4

I'm currently working on a project that involves some very remote data gathering. At the end of each day, a very short summary is sent back to the server via a satellite connection.

Because sending data over the satellite is very expensive, I want the data to be as compact as possible. Additionally, the service I'm using only allows for sending data in the following two formats: ASCII, hexadecimal. Most of the data I will be sending consists of floats, where the precision should be as high as possible without taking up too much space.

Below I have a working version of what I'm currently using, but there should be a more efficient way to store the data. Any help would be much appreciated.

import ctypes

#------------------------------------------------------------------
#This part is known to the client as well as the server
class my_struct(ctypes.Structure):
    _pack_ = 1
    _fields_ = [('someText', ctypes.c_char * 12),
                ('underRange', ctypes.c_float),
                ('overRange', ctypes.c_float),
                ('TXPDO', ctypes.c_float)]

def print_struct(filled_struct):
    d = filled_struct
    for name,typ in d._fields_:
        value = getattr(d, name)
        print('{:20} {:20} {}'.format(name, str(value), str(typ)))

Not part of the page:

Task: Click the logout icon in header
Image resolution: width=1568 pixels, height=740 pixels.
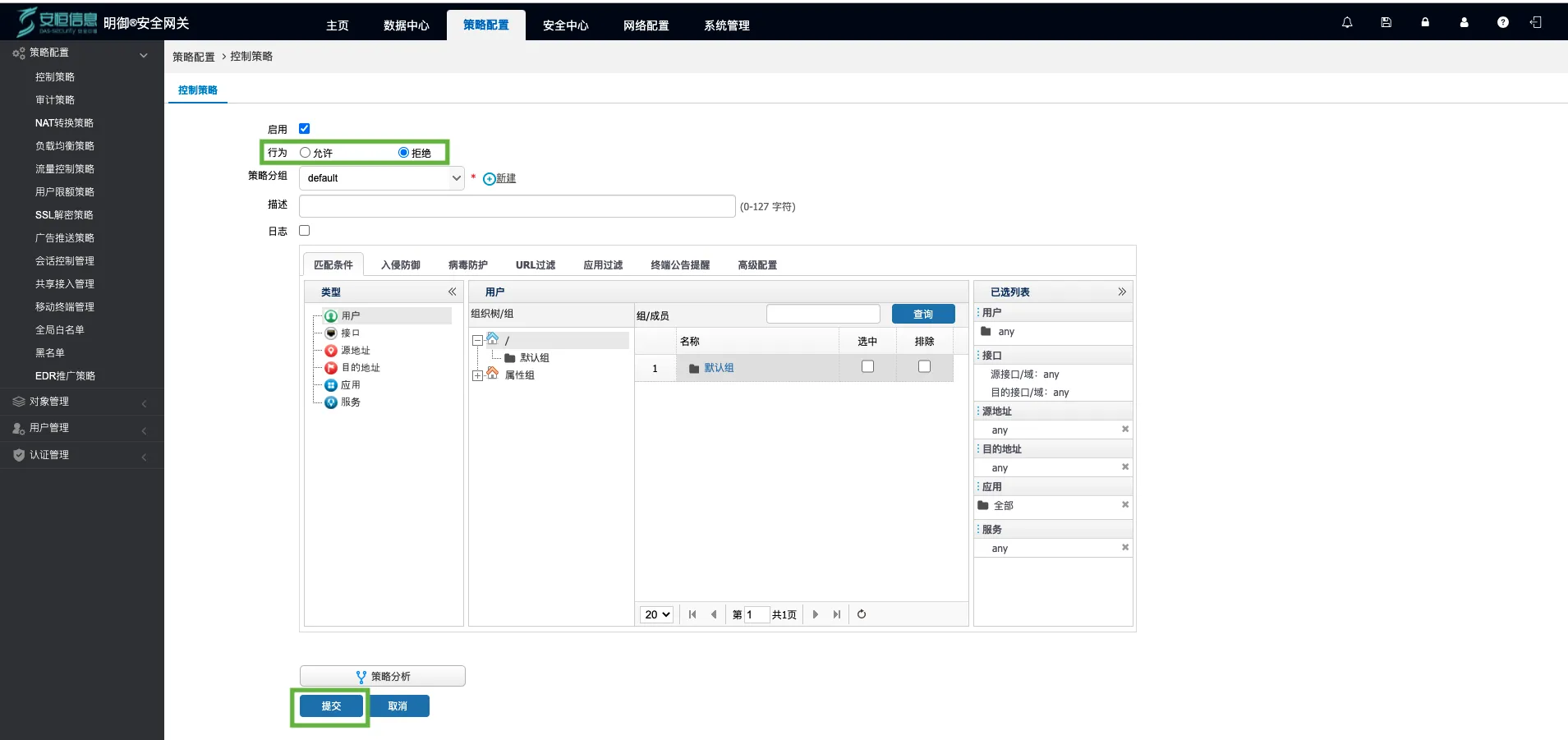Action: [x=1535, y=23]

#------------------------------------------------------------------
# This part of the code is performed on the client side
#Filling the struct with some random data, real data will come from sensors
s = my_struct()
s.someText = 'Hello World!'.encode()
s.underRange = 4.01234
s.overRange = 4.012345
s.TXPDO = 1.23456789

#Rounding errors occurred when converting to ctypes.c_float
print('Data sent:')
print_struct(s)

data = bytes(s) #Total length is 24 bytes (12 for the string + 3x4 for the floats)
data_hex = data.hex() #Total length is 48 bytes in hexadecimal format

#Now the data is sent over a satellite connection, it should be as small as possible
print('\nLength of sent data: ',len(data_hex),'bytes\n') 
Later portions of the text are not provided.